**TASK TO CARRY OUT:** Transcribe the data below word for word, starting at the line containing "Given: Switch to the Text editor tab" and ending at the line containing "the Designer color", with both of those lines included.

**DATA FOR THIS TASK:**
_ _ _ _
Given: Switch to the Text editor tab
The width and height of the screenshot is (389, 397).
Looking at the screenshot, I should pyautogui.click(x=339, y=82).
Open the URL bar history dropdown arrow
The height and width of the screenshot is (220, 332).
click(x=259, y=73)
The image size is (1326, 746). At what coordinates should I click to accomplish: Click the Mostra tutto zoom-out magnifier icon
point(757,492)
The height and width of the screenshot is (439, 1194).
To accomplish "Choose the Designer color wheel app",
_ _ _ _
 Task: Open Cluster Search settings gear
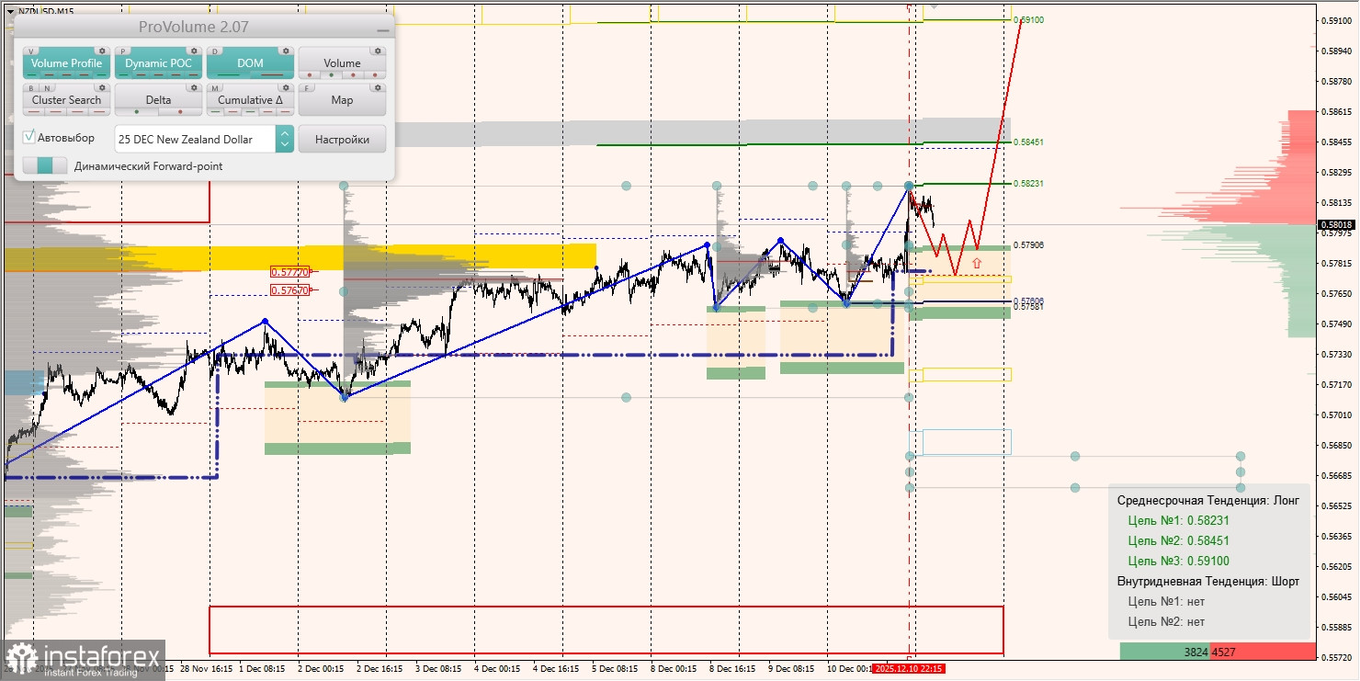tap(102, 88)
_ _ _ _
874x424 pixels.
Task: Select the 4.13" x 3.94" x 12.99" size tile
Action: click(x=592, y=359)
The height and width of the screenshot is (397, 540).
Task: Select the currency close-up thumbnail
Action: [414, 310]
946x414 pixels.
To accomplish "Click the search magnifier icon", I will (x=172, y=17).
_ _ _ _
**WRITTEN ANSWER:**
Given: Switch to the Text editor tab
The width and height of the screenshot is (389, 397).
Looking at the screenshot, I should pyautogui.click(x=339, y=82).
Open the URL bar history dropdown arrow
The height and width of the screenshot is (220, 332).
click(x=259, y=73)
The image size is (1326, 746). At what coordinates should I click to accomplish: Click the Mostra tutto zoom-out magnifier icon
point(757,492)
The height and width of the screenshot is (439, 1194).
To accomplish "Choose the Designer color wheel app",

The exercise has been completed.